The guidance also emphasized that “[w]hen a state law prohibits abortion and does not include an exception for the life and health of the pregnant person — or draws the exception more narrowly than EMTALA’s emergency medical condition definition — that state law is preempted.”

Department of Health and Human Services Secretary Xavier Becerra also sent a letter to providers.

“As frontline health care providers, the federal EMTALA statute protects your clinical judgment and the action that you take to provide stabilizing medical treatment to your pregnant patients, regardless of the restrictions in the state where you practice,” the letter said.

The letter also reminded providers that EMTALA’s preemption of state law could be enforced by individual physicians in a variety of ways, including as a defense to a state enforcement action, in a federal suit seeking to enjoin threatened enforcement, or under the statute’s retaliation provision when a physician has been disciplined for refusing to transfer an individual who has not received the stabilizing care the physician determined was appropriate.

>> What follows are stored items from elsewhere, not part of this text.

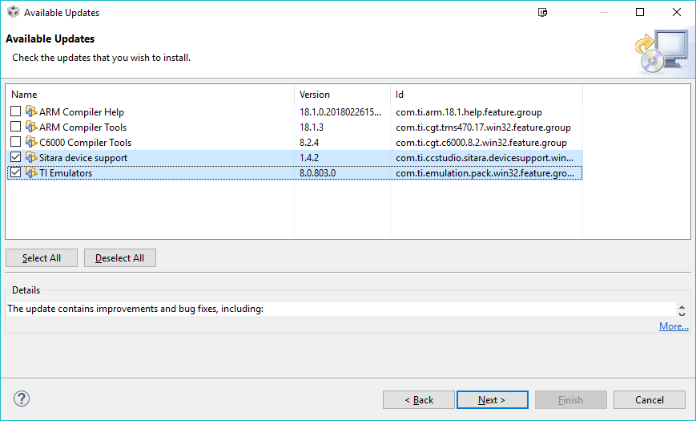
Task: Click the Sitara device support feature icon
Action: tap(31, 158)
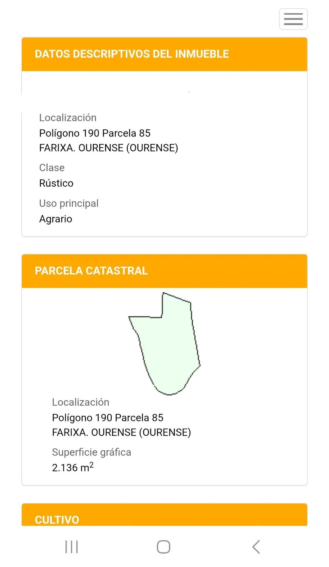Click the Clase field label
This screenshot has height=567, width=329.
[x=52, y=168]
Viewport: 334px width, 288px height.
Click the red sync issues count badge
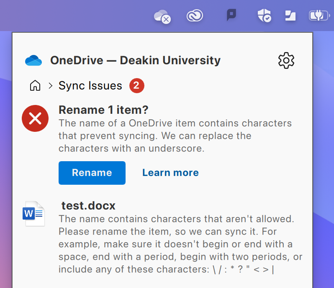coord(136,86)
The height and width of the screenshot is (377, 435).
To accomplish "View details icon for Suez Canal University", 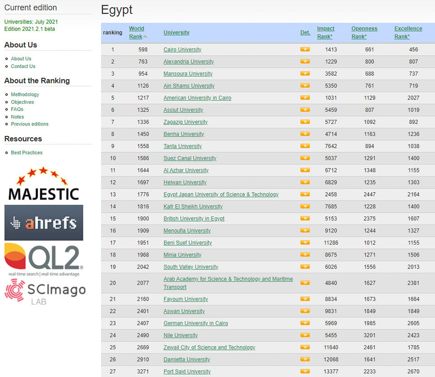I will [x=305, y=158].
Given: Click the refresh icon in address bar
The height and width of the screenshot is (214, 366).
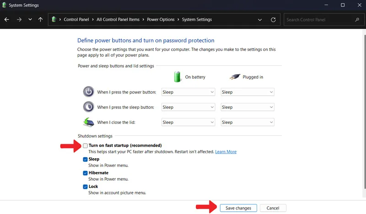Looking at the screenshot, I should [x=273, y=20].
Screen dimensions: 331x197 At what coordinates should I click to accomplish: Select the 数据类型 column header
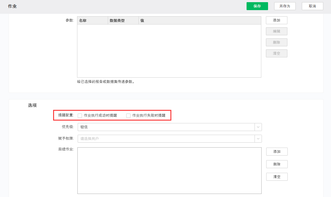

Texas Attorney General Ken Paxton announced July 14 that the state is suing the government over the guidance. "[T]he Biden Administration seeks to transform every emergency room in the country into a walk-in abortion clinic. EMTALA does not authorize and has never been thought to authorize the federal government to require emergency healthcare providers to perform abortions," Paxton said in a press release. 

According to the complaint filed in the Northern District of Texas, "President Biden is flagrantly disregarding the legislative and democratic process—and flouting the Supreme Court’s ruling before the ink is dry—by having his appointed bureaucrats mandate that hospitals and emergency medicine physicians must perform abortions."

The complaint alleges defendants exceeded the scope of their authority in issuing the guidance and asks the court to set it aside.